Während das Wohnungsangebot seit 1990 durch Neubau und Rekonstruktion in der Anzahl und in der Qualität deutlich wuchs, nahm die Zahl der Wohnhaushalte infolge des Einwohnerrückgangs ab. Ende 2003 standen in Chemnitz 41.520 Wohnungen leer. Jede vierte Wohnung war damit von Leerstand betroffen. Dagegen erleben attraktive Gründerzeitgebiete wie auf dem Kaßberg Zuzug. Etwa die Hälfte der historisch wertvollen Bausubstanz der gesamten Stadt ist saniert. Die Investitionsbereitschaft für die verbleibende Hälfte ist jedoch gering. Dennoch soll es ein Ziel sein, dass stadtbildprägende Bereiche nicht ihre Struktur verlieren oder nachhaltig gestört werden.
Um den Stadtumbau so rasch wie möglich in Gang zu setzen, legte das am 15.05.2002 vom Stadtrat beschlossene Integrierte Stadtentwicklungsprogramm (InSEP) die ersten Haupthandlungsfelder für die Bedarfsanpassung des Geschosswohnungsbaus fest und schuf die entsprechenden Förderkulissen. In dieser ersten Phase des Stadtumbaus stand vorrangig der quantitative und zügige Abbau des gravierenden Wohnungsleerstandes im Vordergrund. Bisher wurden in Chemnitz 10.500 Wohnungen abgerissen. Mit dem künftigen Stadtumbau müssen qualitative Aspekte stärker Berücksichtigung finden, über die Anpassung des Wohnungsbestandes an die Nachfrage hinaus. Zu berücksichtigen sind die Auswirkungen auf die soziale und technische Infrastruktur, die Nachnutzung freiwerdender Flächen, die Stadtbildqualität sowie die nachhaltige und effiziente Stadtentwicklung generell. Dies geschieht vor allem vor dem Hintergrund sich weiterhin abzeichnender demografischer Veränderungen und knapper werdender öffentlicher Mittel.
In einem kooperativen Werkstatt-Verfahren wurde deshalb die Stadtumbaukonzeption für Chemnitz über das Jahr 2010 hinaus strukturiert und im engen Kontext dazu acht ausgewählte Stadtteile nach städtebaulichen und wohnungswirtschaftlichen Kriterien auf ihr Stadtumbaupotenzial näher untersucht.

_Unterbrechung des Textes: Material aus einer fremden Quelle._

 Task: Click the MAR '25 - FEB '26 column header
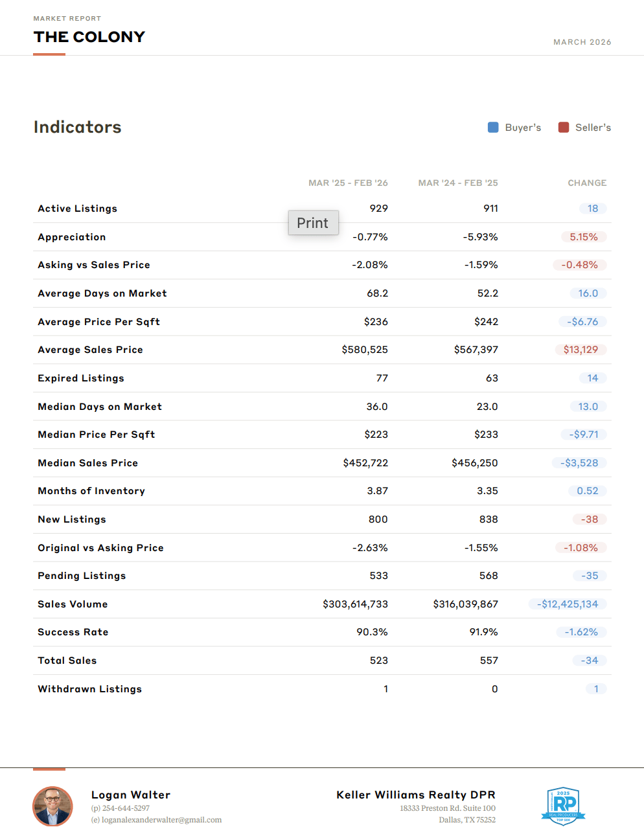(348, 183)
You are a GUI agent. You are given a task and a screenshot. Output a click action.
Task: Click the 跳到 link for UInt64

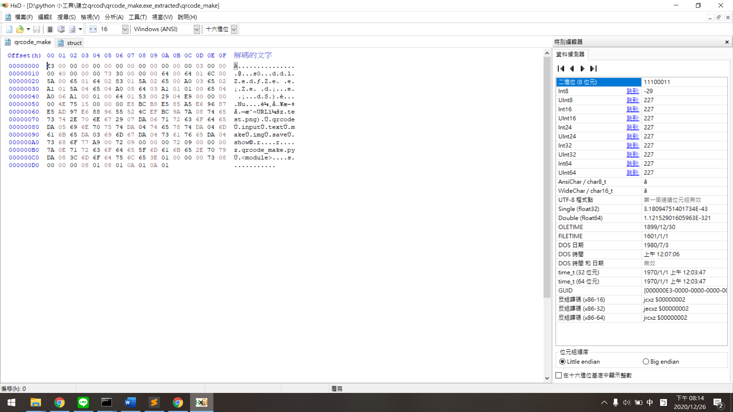[x=633, y=173]
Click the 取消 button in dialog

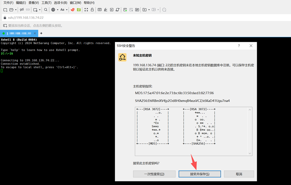(239, 174)
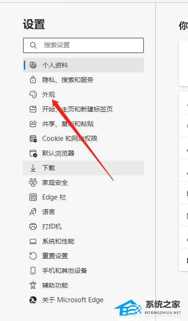
Task: Go to the 下载 settings page
Action: point(83,168)
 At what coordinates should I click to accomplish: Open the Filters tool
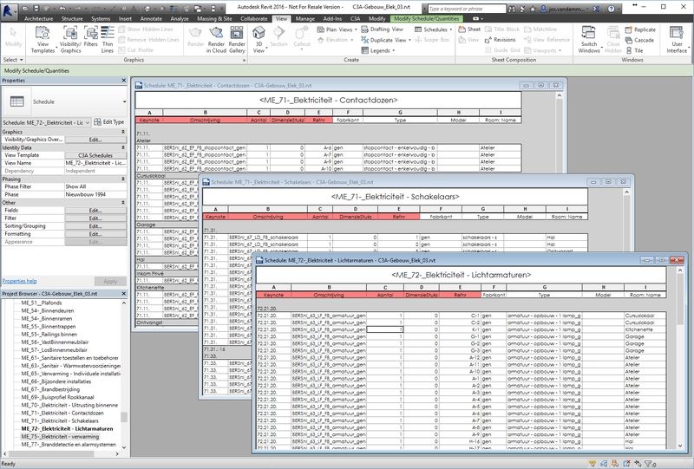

Die Ergebnisse, die zwischenzeitlich bereits auf mehreren Bürgerforen der Öffentlichkeit vorgestellt wurden, sind vom 16. November bis 31. Dezember 2006 in einer Ausstellung im Foyer des Technischen Rathauses zusammengefasst dargestellt. Wichtig ist den Verfassern vor allem der Vergleich zwischen den Stadtteilen. Stadtumbau muss als gesamtstädtischer Prozess begriffen werden. Das Stadtumbaukonzept ist zum einen Grundlage dafür, in welchen Stadtbereichen weiter modernisiert oder neu gebaut werden soll, zum anderen aber auch dafür, wo dauerhaft leerstehende Häuser abgerissen werden müssen, um das Stadtbild aufzuwerten und das Wohnen in der Nachbarschaft nicht zu beeinträchtigen.
Auf der Grundlage des vorgestellten Stadtumbaukonzeptes hat der Stadtrat am 5. April 2006 erste notwendige Beschlüsse zur strategischen Neuorientierung des Fördermanagements in der Stadtentwicklung von Chemnitz getroffen. Gleichzeitig wurde die Stadtverwaltung beauftragt, anhand der vorliegenden Stadtteilkonzepte einen intensiven Diskussions- und Mitwirkungsprozess der Stadtbevölkerung zu organisieren und in dessen Ergebnis die Stadtumbaukonzepte gegebenenfalls zu präzisieren.